Но чью правду, чью судьбу, какие хитросплетения политических наветов и козней искупала смерть отца?
Аманда посмотрела на медленно ползущие безликие облака. Но не было ей ответа – ни в высоком небе, ни в хищном крике сокола, ни в памяти… Ни одного дня, ни одного часа истинного покоя и счастья не вымолила для Англии ни ее жертва, ни жертва отца… Так стоило ли отдавать на это лучшие годы?..
Но что она могла сделать? Разве под силу ей было изменить их нынешнее положение и остановить падение Фатума, сложившего крылья в небе над ее головой? «Зачем, зачем я доверилась и пошла у них на поводу?.. Зачем мне был нужен Уолпол, Пэрисон и другие, на что мне их лживые увещевания, их знания и интриги, за которыми одна смута на сердце и тяжесть на душе?.. Всё – суета, всё – тлен… Всё – пустая забава искусных, коварных лжецов со смертью в конце…»
Плохо понимая себя, она поднялась с камня и принялась торопливо одеваться. О, как ей теперь не хватало преданных рук рыжеволосой Линды! Крючки на спине, как назло, не поддавались, радовало одно: подъюбник, пущенный ею на простыни и полотенца, не путался под но-гами.
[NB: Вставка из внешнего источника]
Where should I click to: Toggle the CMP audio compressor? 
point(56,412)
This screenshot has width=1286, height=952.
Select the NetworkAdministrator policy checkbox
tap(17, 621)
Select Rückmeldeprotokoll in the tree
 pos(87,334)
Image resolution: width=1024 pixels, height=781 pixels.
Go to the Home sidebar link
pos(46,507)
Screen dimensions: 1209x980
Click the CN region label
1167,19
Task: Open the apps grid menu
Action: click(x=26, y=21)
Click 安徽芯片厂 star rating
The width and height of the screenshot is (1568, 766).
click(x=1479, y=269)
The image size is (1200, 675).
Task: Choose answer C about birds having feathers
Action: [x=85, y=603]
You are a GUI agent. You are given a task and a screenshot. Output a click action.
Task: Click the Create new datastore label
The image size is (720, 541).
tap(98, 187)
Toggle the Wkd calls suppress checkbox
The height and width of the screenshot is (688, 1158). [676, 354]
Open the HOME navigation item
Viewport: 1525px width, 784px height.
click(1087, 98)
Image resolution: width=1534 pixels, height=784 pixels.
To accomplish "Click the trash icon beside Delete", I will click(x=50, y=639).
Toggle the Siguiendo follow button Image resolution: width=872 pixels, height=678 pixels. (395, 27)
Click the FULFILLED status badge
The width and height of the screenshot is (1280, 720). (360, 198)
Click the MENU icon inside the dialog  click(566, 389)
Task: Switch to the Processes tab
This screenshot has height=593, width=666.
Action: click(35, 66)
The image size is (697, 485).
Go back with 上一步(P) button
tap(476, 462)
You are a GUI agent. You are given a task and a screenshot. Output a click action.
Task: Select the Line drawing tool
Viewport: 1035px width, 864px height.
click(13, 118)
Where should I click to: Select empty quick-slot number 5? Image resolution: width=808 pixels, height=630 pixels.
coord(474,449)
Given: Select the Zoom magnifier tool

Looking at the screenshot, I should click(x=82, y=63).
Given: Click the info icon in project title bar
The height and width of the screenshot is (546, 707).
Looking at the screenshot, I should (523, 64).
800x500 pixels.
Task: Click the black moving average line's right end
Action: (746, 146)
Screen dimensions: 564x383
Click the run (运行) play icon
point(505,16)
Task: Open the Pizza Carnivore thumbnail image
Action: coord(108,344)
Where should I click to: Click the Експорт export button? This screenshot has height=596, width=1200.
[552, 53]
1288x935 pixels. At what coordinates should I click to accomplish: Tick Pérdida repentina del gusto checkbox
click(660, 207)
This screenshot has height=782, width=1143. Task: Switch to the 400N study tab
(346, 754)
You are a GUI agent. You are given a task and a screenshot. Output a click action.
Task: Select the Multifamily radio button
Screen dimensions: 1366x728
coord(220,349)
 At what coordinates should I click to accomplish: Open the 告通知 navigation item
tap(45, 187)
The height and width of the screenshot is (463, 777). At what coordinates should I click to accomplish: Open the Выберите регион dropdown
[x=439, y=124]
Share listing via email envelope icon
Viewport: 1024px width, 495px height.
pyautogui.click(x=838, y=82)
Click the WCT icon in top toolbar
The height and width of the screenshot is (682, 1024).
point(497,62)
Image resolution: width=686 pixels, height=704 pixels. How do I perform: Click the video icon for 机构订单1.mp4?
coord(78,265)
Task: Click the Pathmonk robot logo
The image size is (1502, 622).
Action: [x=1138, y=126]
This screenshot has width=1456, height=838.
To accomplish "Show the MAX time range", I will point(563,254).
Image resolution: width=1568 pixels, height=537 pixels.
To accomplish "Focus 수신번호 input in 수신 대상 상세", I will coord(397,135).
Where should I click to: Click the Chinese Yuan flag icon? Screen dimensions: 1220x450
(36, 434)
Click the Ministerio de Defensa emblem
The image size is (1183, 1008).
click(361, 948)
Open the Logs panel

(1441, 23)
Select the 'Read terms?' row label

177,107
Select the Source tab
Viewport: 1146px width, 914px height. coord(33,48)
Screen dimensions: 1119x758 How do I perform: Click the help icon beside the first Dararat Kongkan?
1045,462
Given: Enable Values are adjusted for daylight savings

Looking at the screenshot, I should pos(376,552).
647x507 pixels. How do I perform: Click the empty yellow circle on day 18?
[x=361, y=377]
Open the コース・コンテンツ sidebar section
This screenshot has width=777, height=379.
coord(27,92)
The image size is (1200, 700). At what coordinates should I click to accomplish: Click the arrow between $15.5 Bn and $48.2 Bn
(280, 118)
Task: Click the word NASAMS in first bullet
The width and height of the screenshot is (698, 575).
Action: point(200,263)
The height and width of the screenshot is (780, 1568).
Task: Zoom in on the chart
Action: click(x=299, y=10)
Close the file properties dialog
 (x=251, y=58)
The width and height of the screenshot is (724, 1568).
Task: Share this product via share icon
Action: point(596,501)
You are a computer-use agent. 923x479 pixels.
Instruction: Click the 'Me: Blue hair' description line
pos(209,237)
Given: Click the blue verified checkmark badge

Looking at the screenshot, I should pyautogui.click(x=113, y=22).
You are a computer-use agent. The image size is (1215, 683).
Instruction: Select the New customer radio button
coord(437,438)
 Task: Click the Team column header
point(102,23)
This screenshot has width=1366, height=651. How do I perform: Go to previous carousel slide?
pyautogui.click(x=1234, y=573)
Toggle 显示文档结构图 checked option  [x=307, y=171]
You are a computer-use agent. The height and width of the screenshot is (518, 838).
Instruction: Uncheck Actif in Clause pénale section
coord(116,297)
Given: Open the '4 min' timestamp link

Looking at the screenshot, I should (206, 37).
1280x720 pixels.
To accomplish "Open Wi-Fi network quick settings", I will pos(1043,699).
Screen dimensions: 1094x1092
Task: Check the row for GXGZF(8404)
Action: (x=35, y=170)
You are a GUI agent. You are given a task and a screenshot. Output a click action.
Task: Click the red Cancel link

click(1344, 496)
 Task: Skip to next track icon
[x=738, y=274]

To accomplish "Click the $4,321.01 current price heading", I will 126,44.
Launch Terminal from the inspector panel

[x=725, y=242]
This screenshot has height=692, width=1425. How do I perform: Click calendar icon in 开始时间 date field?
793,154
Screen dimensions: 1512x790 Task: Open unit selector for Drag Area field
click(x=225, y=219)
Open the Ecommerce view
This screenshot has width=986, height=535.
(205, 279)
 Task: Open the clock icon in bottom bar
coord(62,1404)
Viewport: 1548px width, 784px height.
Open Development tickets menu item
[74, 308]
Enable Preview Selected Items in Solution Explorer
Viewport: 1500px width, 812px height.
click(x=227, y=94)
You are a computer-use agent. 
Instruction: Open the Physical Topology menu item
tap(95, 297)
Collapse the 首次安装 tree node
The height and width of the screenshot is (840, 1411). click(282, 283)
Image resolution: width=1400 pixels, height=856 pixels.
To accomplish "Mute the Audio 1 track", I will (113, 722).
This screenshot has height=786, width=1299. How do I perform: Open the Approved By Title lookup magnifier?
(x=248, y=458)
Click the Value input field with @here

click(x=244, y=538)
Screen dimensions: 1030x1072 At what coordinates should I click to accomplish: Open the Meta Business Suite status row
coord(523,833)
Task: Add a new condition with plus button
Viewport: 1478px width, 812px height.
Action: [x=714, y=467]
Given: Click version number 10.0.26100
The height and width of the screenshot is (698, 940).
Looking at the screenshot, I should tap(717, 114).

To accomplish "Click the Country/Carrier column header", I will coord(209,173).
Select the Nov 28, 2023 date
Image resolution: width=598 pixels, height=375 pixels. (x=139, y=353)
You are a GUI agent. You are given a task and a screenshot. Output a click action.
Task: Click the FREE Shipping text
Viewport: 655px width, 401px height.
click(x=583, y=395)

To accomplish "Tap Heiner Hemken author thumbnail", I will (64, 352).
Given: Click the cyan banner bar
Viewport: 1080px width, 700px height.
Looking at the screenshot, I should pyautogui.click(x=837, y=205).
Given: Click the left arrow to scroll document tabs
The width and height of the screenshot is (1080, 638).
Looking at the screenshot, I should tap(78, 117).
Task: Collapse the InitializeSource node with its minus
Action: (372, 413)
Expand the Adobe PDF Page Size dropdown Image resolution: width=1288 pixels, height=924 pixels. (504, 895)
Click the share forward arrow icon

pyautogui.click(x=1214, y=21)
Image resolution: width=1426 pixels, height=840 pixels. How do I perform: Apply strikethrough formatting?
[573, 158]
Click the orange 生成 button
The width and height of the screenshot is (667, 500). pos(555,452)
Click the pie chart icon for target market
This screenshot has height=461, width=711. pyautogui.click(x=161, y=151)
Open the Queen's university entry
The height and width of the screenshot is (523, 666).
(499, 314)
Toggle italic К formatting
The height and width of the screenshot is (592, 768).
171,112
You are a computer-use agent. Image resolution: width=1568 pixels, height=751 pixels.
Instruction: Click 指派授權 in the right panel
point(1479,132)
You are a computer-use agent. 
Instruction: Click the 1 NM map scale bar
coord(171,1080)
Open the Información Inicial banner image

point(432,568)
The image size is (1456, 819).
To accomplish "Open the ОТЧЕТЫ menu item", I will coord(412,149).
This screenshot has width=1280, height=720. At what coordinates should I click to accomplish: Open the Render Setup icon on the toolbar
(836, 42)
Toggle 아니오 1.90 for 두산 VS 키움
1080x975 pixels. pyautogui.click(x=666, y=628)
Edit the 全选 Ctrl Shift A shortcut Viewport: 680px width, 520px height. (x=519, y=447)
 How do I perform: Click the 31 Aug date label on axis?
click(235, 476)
«Святой Яков! Сколько ж я предавалась воспоминаниям… четверть часа? А может быть, час?» – Леди стало не по себе. Она бросила беглый взгляд на тени от скал… и правда, те стали длиннее. Стремительно глянула на тропу, змеившуюся меж валунов вверх от берега, и сердце ее будто обложили льдом. Молчаливая свинцовая зелень густого орешника, ей показалось, таила угрозу.
Аманда машинально сделала шаг назад, едва не подвернув ногу на камне. От непонятного ей самой беспокойства у нее пересохло во рту. На память пришли слова, которые капитан дважды повторил перед ее уходом: «Не смей далеко уходить!»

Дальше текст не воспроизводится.